Dívida Estatal Cresce e Auditor Manifesta Preocupação
A Forvis Mazars SCAC, Lda., empresa responsável pela auditoria das contas de 2024 e 2025 do Banco Central, sublinhou que, apesar de uma apresentação geralmente verdadeira e apropriada da posição financeira, persistem reservas quanto aos efeitos da dívida não assumida pelo Estado. O relatório destaca que a dívida acumulada pelo Estado moçambicano, resultante de flutuações cambiais, aumentou em 13.611.010 mil Meticais (13.6 mil milhões) em apenas 12 meses, elevando o valor total para 128.977.662 milhares de Meticais (128.9 mil milhões) em 2025, face aos 115.366.652 milhares de Meticais registados em 2024.
Adicionalmente, o auditor apontou que o Banco de Moçambique não registou juros e rendimentos associados a esta dívida estatal, que totalizam 27.698.958 milhares de Meticais (27.6 mil milhões) em 2025, um ligeiro aumento em relação aos 27.648.902 milhares de Meticais de 2024. Esta omissão deve-se, em parte, a limitações no sistema contabilístico do Banco, que impede a extração do mapa de reavaliação cambial por moeda, dificultando a validação da rubrica de flutuações de valores em moeda estrangeira.

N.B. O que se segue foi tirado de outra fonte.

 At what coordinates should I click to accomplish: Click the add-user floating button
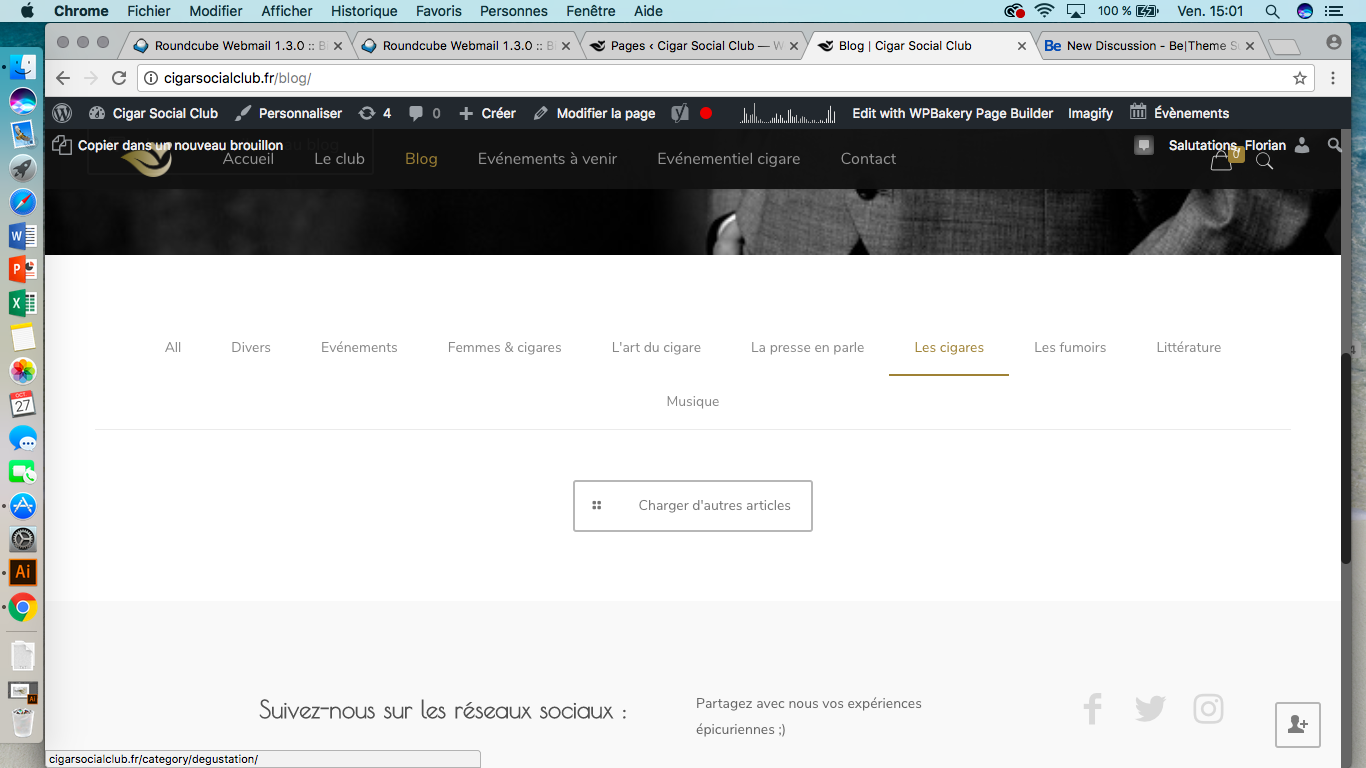[1298, 725]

Histórico de Reservas e Crescimento da Dívida
A aprovação com reservas das contas do Banco de Moçambique é um padrão que se arrasta por vários anos, sem que uma solução definitiva seja encontrada. Em 2022, os auditores já tinham reportado uma dívida acumulada de 90.324.177 mil Meticais, com proveitos associados de 17.295.404 mil Meticais. Comparativamente, nos últimos três anos, a dívida total registou um aumento de cerca de 38.7 mil milhões de Meticais, evidenciando a persistência e o agravamento do problema fiscal para o Estado moçambicano.